L’effervescence du mouvement va de pair avec sa fluidité. S’il est structuré en Églises, comme les Assemblées de Dieu, la principale association internationale d’églises pentecôtistes, ou la Redeemed Christian Church of God, très présente en Afrique, il n’est pas rare que des pasteurs se forment sur le tas et fondent une communauté grâce à leur charisme.
Nouveaux prophètes
Influençant jusqu’au catholicisme avec le mouvement charismatique, enjeu électoral par sa masse de votants, la vague pentecôtiste serait-elle irrépressible ?

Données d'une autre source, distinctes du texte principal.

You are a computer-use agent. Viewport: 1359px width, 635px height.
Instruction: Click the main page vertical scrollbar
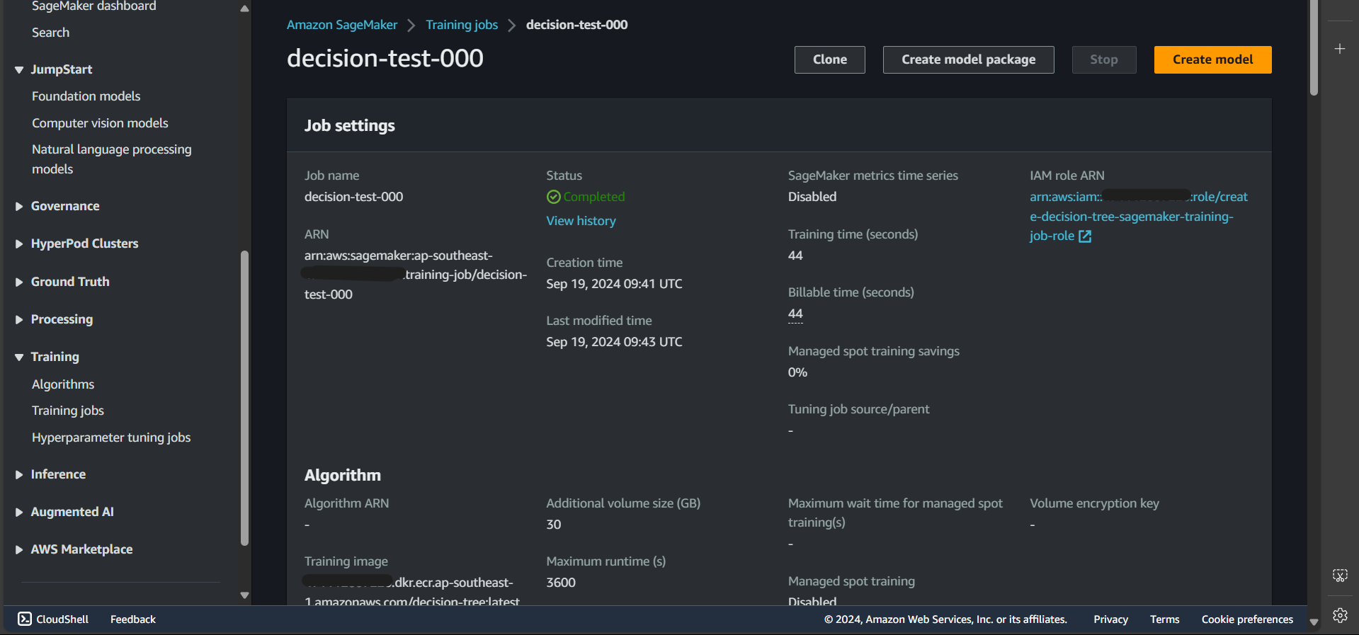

Tout succès charrie ses contradictions. La proximité avec les cercles de pouvoir, corollaire de sa puissance, a pu éloigner les couches populaires et, dans certains pays comme le Nigeria ou le Brésil, la progression ralentit. La centralité de la figure du pasteur et les modes d’auto-organisation ont pu aussi favoriser abus et dérives sectaires.
Le pentecôtisme connaît aussi des surgeons qui s’autonomisent dans un christianisme d’un nouveau genre. « Dans certaines églises néo-pentecôtistes, explique Sébastien Fath, le cœur de la dynamique protestante – la régulation centrée sur le rapport au texte, à la Bible – n’est plus là. Parfois, c’est la parole du prophète qui est au cœur du système. »
« Quand on bascule dans ce type d’économie du salut, on n’est plus dans le protestantisme, mais plutôt dans un christianisme de type prophétique, précise-t-il. On retrouve les éléments classiques du christianisme − Trinité, Jésus, la Bible − mais le cœur du réacteur est la parole prophétique. » Des prophètes d’une nouvelle ère.